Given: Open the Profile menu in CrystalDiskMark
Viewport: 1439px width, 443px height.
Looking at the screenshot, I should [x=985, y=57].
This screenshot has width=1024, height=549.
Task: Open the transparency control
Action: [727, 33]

WHAT YOU ARE ASKED TO DO = Each line above needs to be repeated exactly, with nothing omitted.

ANSWER TO THE PROBLEM =
Given: Open the Profile menu in CrystalDiskMark
Viewport: 1439px width, 443px height.
Looking at the screenshot, I should [x=985, y=57].
This screenshot has width=1024, height=549.
Task: Open the transparency control
Action: [727, 33]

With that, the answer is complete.